Work item
Retype the entries exactly, keeping every line intact.

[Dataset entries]
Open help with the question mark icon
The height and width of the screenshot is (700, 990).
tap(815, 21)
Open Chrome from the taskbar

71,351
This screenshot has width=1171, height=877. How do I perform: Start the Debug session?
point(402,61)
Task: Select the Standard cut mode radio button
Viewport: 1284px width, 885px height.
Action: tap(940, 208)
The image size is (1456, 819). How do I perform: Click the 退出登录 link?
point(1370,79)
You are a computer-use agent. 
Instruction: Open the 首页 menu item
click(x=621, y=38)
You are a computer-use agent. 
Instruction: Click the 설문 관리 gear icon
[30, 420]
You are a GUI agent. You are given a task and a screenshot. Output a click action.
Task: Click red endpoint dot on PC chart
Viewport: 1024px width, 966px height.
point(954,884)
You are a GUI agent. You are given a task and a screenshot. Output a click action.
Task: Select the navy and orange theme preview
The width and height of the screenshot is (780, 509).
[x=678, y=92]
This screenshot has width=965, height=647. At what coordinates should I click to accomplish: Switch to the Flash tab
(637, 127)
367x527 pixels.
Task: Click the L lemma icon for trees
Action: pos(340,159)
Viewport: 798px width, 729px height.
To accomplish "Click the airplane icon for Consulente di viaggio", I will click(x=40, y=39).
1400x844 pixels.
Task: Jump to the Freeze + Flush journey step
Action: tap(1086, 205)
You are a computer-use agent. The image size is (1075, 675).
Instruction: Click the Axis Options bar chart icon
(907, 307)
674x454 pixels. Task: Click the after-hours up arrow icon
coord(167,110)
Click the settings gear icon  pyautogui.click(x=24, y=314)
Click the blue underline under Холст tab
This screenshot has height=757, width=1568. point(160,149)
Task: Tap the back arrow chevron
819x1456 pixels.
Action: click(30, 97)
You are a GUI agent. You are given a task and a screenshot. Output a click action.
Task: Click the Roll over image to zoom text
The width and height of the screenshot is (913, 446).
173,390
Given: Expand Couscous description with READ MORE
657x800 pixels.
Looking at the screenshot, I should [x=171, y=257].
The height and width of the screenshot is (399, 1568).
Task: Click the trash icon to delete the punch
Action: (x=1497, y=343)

Problem solution
Open help with the question mark icon
The height and width of the screenshot is (700, 990).
tap(815, 21)
Open Chrome from the taskbar

71,351
This screenshot has width=1171, height=877. How do I perform: Start the Debug session?
point(402,61)
Task: Select the Standard cut mode radio button
Viewport: 1284px width, 885px height.
Action: tap(940, 208)
The image size is (1456, 819). How do I perform: Click the 退出登录 link?
point(1370,79)
You are a computer-use agent. 
Instruction: Open the 首页 menu item
click(x=621, y=38)
You are a computer-use agent. 
Instruction: Click the 설문 관리 gear icon
[30, 420]
You are a GUI agent. You are given a task and a screenshot. Output a click action.
Task: Click red endpoint dot on PC chart
Viewport: 1024px width, 966px height.
point(954,884)
You are a GUI agent. You are given a task and a screenshot. Output a click action.
Task: Select the navy and orange theme preview
The width and height of the screenshot is (780, 509).
[x=678, y=92]
This screenshot has width=965, height=647. At what coordinates should I click to accomplish: Switch to the Flash tab
(637, 127)
367x527 pixels.
Task: Click the L lemma icon for trees
Action: pos(340,159)
Viewport: 798px width, 729px height.
To accomplish "Click the airplane icon for Consulente di viaggio", I will click(x=40, y=39).
1400x844 pixels.
Task: Jump to the Freeze + Flush journey step
Action: tap(1086, 205)
You are a computer-use agent. The image size is (1075, 675).
Instruction: Click the Axis Options bar chart icon
(907, 307)
674x454 pixels. Task: Click the after-hours up arrow icon
coord(167,110)
Click the settings gear icon  pyautogui.click(x=24, y=314)
Click the blue underline under Холст tab
This screenshot has height=757, width=1568. point(160,149)
Task: Tap the back arrow chevron
819x1456 pixels.
Action: click(30, 97)
You are a GUI agent. You are given a task and a screenshot. Output a click action.
Task: Click the Roll over image to zoom text
The width and height of the screenshot is (913, 446).
173,390
Given: Expand Couscous description with READ MORE
657x800 pixels.
Looking at the screenshot, I should [x=171, y=257].
The height and width of the screenshot is (399, 1568).
Task: Click the trash icon to delete the punch
Action: (x=1497, y=343)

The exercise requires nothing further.